Foam Rollers - Release your IT Band (按摩滾筒:減輕您大腿外側肌肉的負擔)

October 17, 2011

Courtesy of an article from the foam roller guide.....

Using foam roller for IT band is one of the most common used for the tool. This is because the Iliotibial band or the muscle found at our outside thigh is one of the most used and usually injured tissues in the body. In fact, over use of the muscle causes the Iliotibial band syndrome, an inflammation of the area that often shows up in athletes. Since the condition can be very painful, it usually prevents them from performing at top form, making it essential to take care of the problem quickly.

Foam Roller for IT Band

Using a foam roller for IT Band problems is one of the most effective techniques to solve this problem. A foam roller which is popular for its Myofasial Release properties manages to release the tension trapped in the IT Band, allowing the pain to be gone faster.

Of course, there are also other methods used for this problem, but so far, a foam roller for IT band pains is the most common one used. In fact, it has been the choice of most athletes, finding it not only effective but very versatile since they can use it for other body parts.

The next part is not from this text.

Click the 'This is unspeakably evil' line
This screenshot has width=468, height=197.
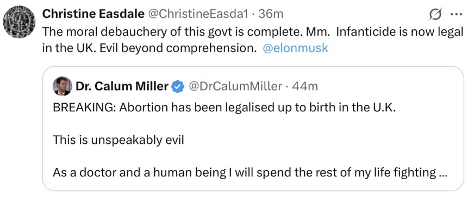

Following are IT Band exercises using the foam roller.

IT Band Roll

Place the foam roller on the ground and begin with lying on your side. The foam roll should be resting on your IT band area, just below the hip. Prop your elbows in order to maintain the position. You could also cross one leg on top of the other to increase the pressure or you could just let it be there for balance. To achieve maximum pressure, heavily rest on leg on top of the other. Now, start rolling slowly but heavily downwards until you are near your knees. After that, slowly climb back, stopping in specifically painful points for longer periods of time. You can do this for two to three minutes, depending on how you asses yourself.

Glute Roll

Of course, the IT Band area is also connected to other tissues, making it necessary to exercise this too as much as possible. For the glute roll, the foam must be situated directly under your butt. You don’t have to use your hands to lift your upper body here, just lie on your back at a relaxed position. Now, start rolling the foam towards the injured area before rolling back. Like in the IT Band roll, try to increase pressure on painful areas and linger there for some time to squeeze out the tension. Do this for two to three minutes.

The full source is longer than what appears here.